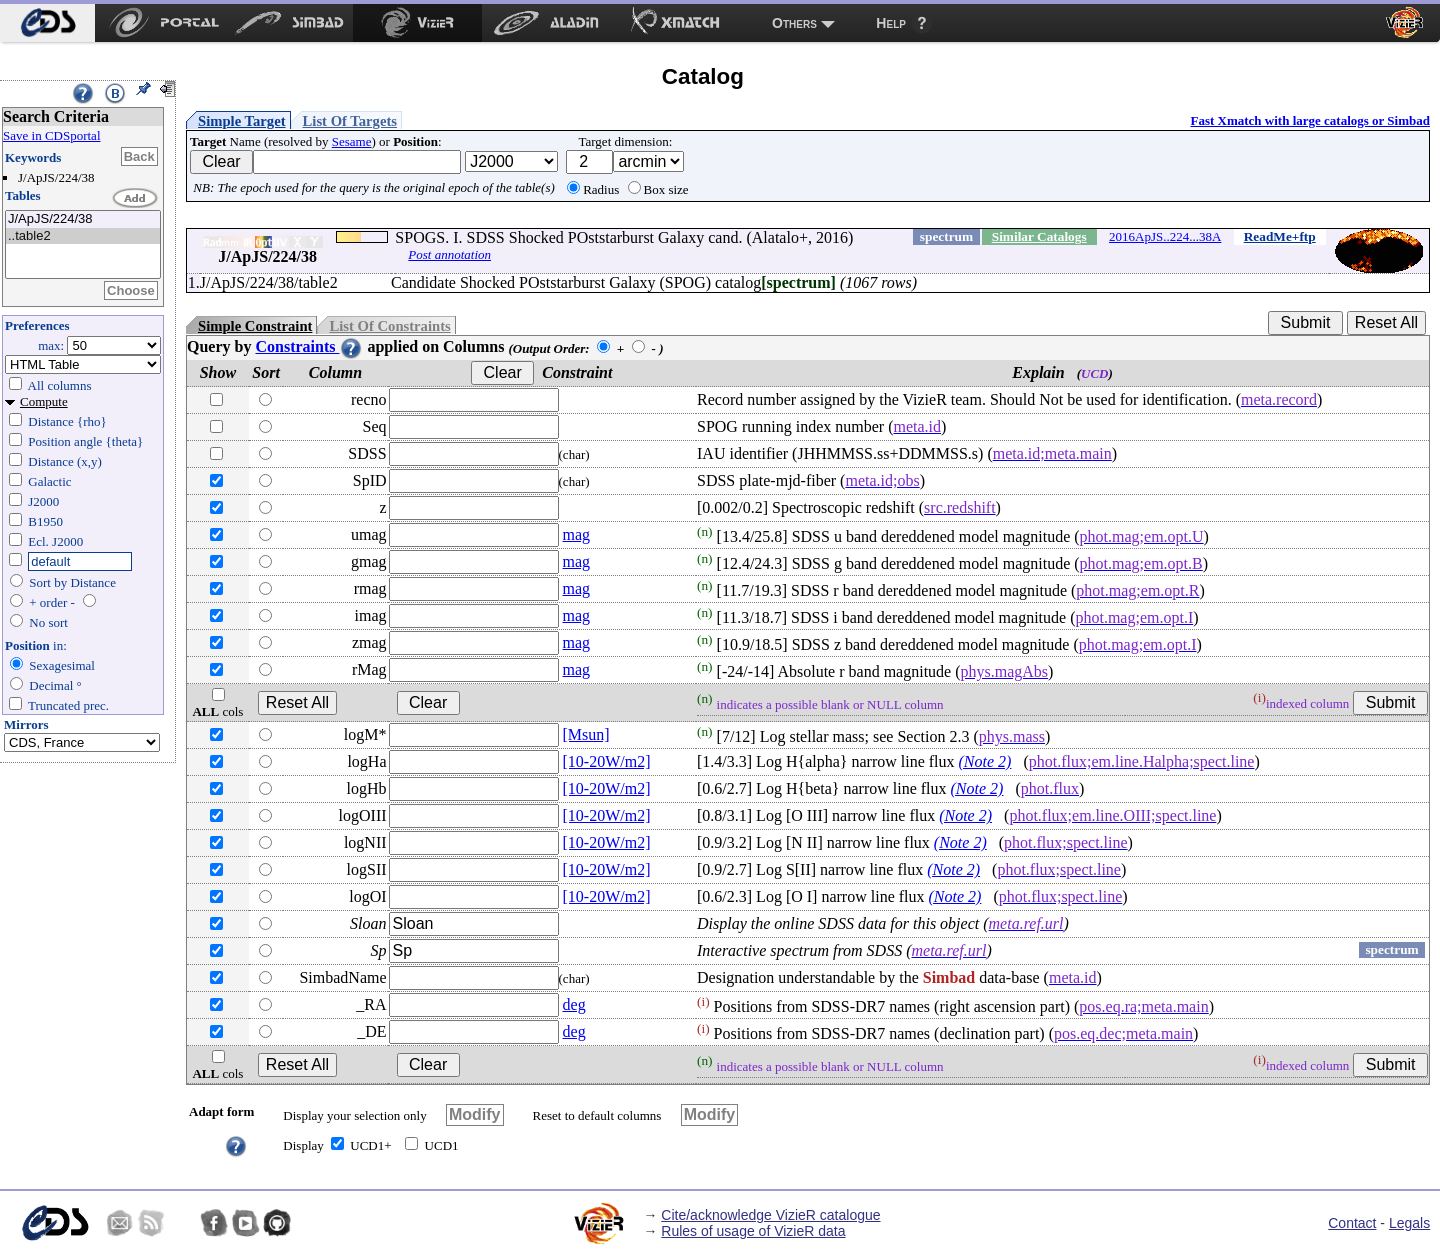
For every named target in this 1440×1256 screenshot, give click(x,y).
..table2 (83, 236)
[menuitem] (47, 23)
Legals (1409, 1223)
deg (574, 1004)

═══

Please repeat the lines above word for word, leaving out the pictures.

## COMPLETED EXERCISE
For every named target in this 1440×1256 screenshot, give click(x,y).
..table2 (83, 236)
[menuitem] (47, 23)
Legals (1409, 1223)
deg (574, 1004)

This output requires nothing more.